▶ _Stated goal_: Copy the lines from the one containing "The width and" to the one containing "Switch to the Query Builder 2 tab", both included, requests and all. Multiply each coordinate in the answers by 1.9 and round to whole numbers, halves up, and leave out the pictures.

▶ _Provided material_:

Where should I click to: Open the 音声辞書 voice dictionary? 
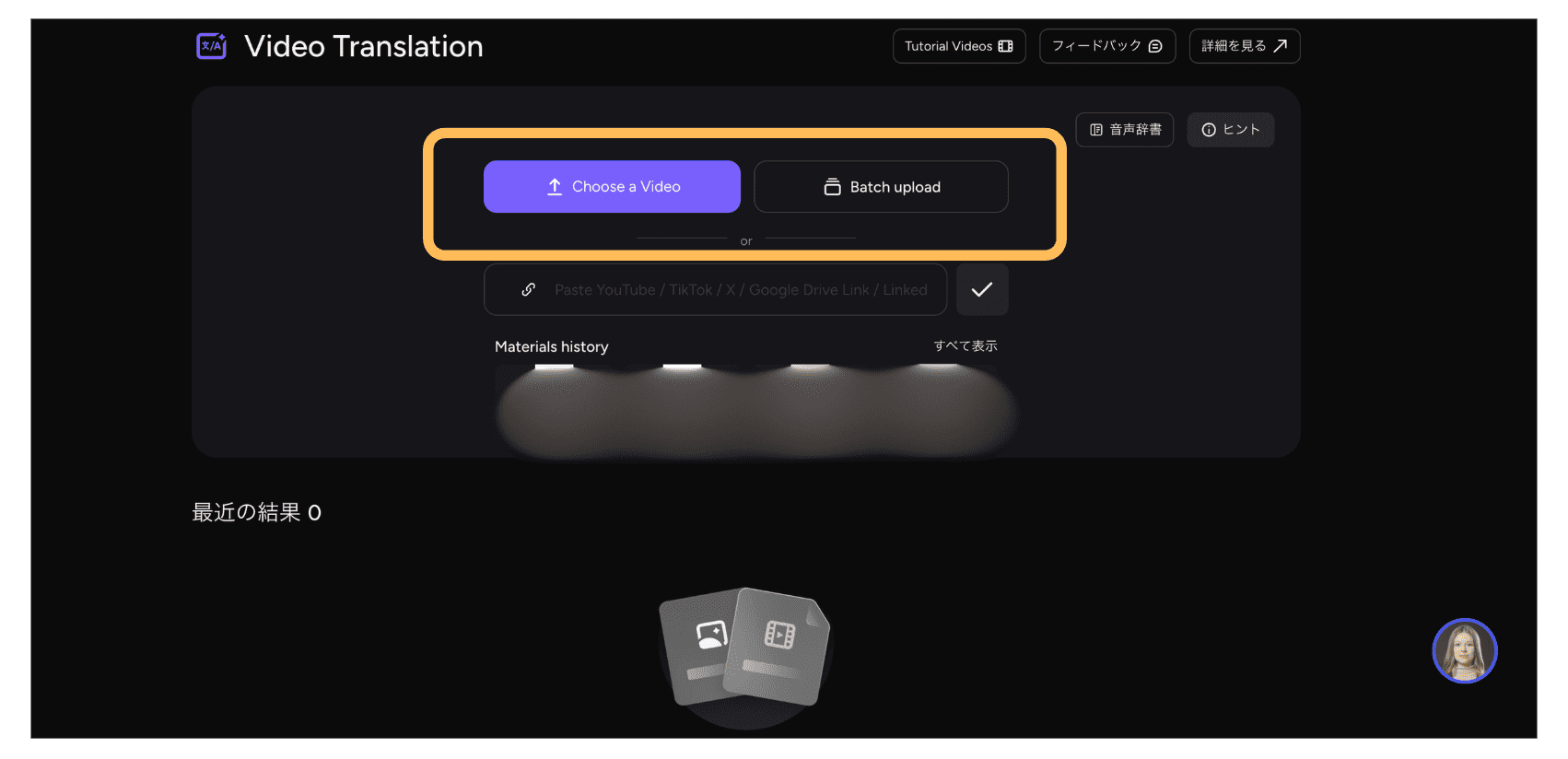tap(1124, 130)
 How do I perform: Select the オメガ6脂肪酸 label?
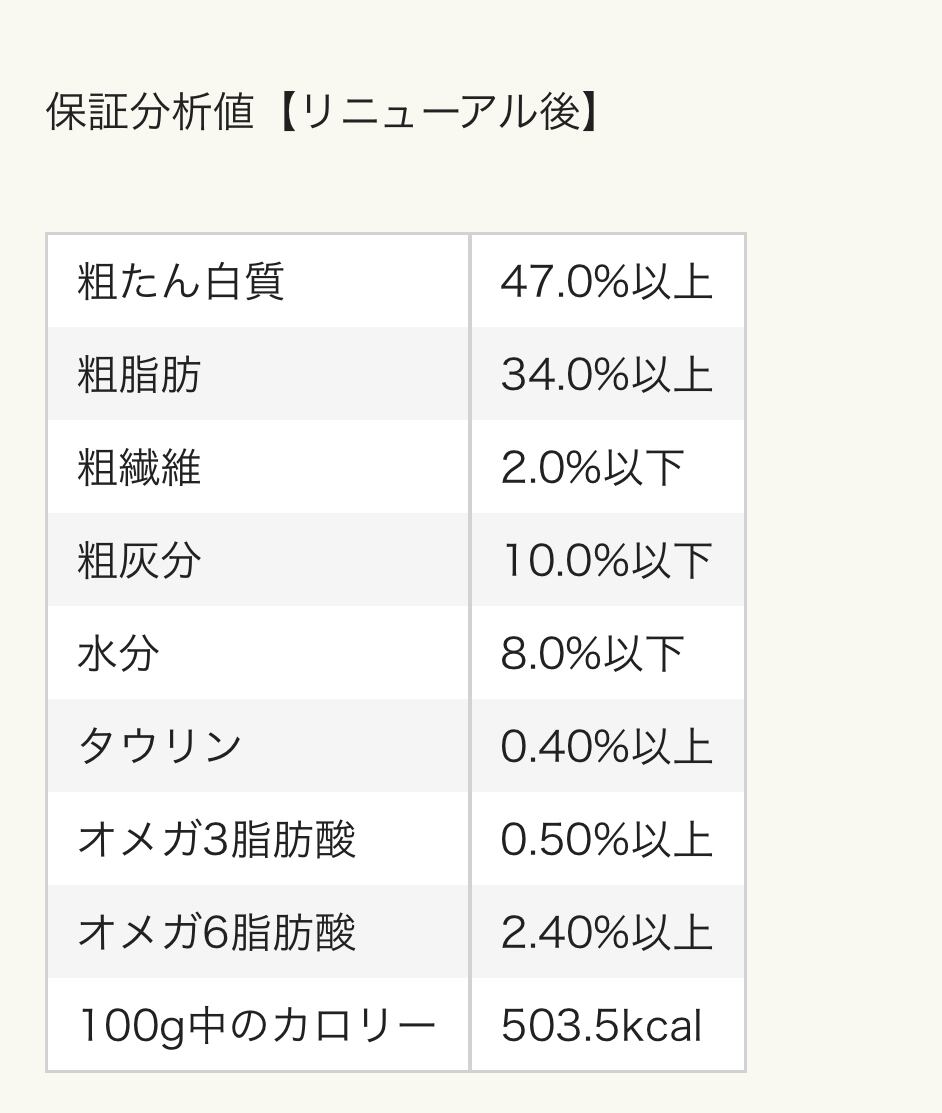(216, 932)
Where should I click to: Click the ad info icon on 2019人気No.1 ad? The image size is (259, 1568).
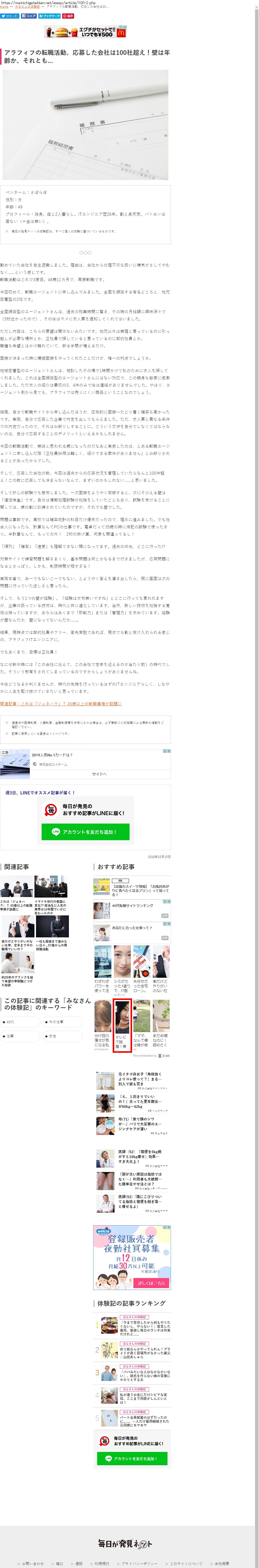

* * *

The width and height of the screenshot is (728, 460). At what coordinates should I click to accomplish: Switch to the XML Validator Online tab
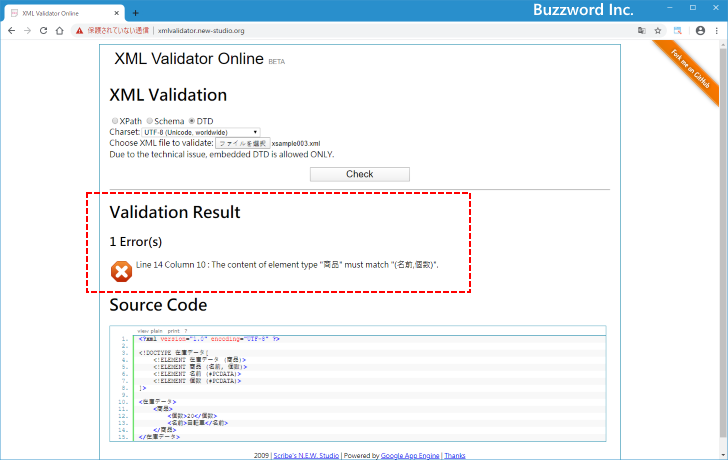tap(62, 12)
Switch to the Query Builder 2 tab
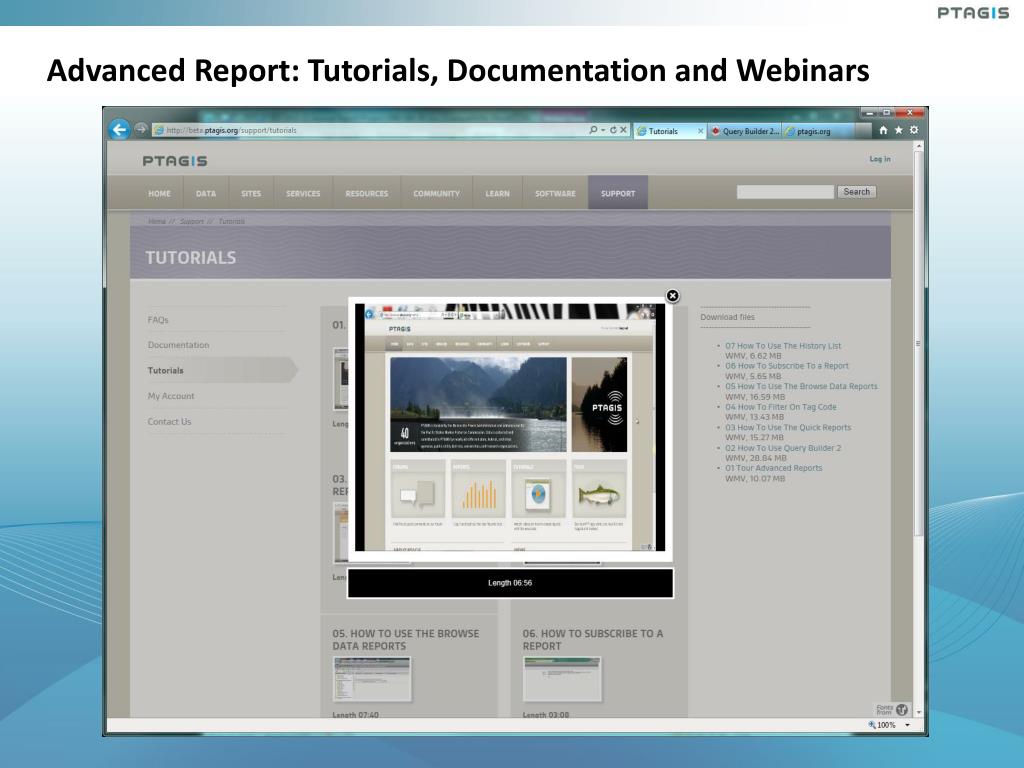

* * *

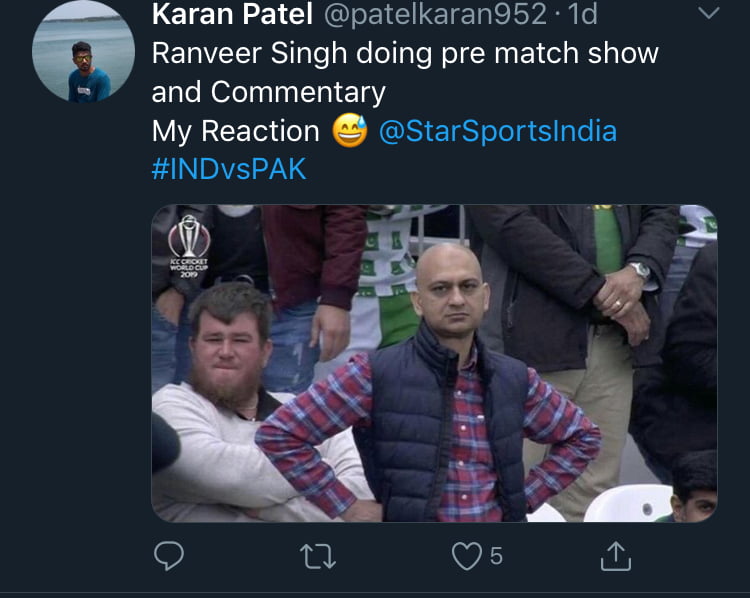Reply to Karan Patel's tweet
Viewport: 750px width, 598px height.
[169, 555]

▶ _Task answer_:
The width and height of the screenshot is (728, 460). At what coordinates should I click to accomplish: Switch to the XML Validator Online tab
tap(118, 23)
Switch to the Query Builder 2 tab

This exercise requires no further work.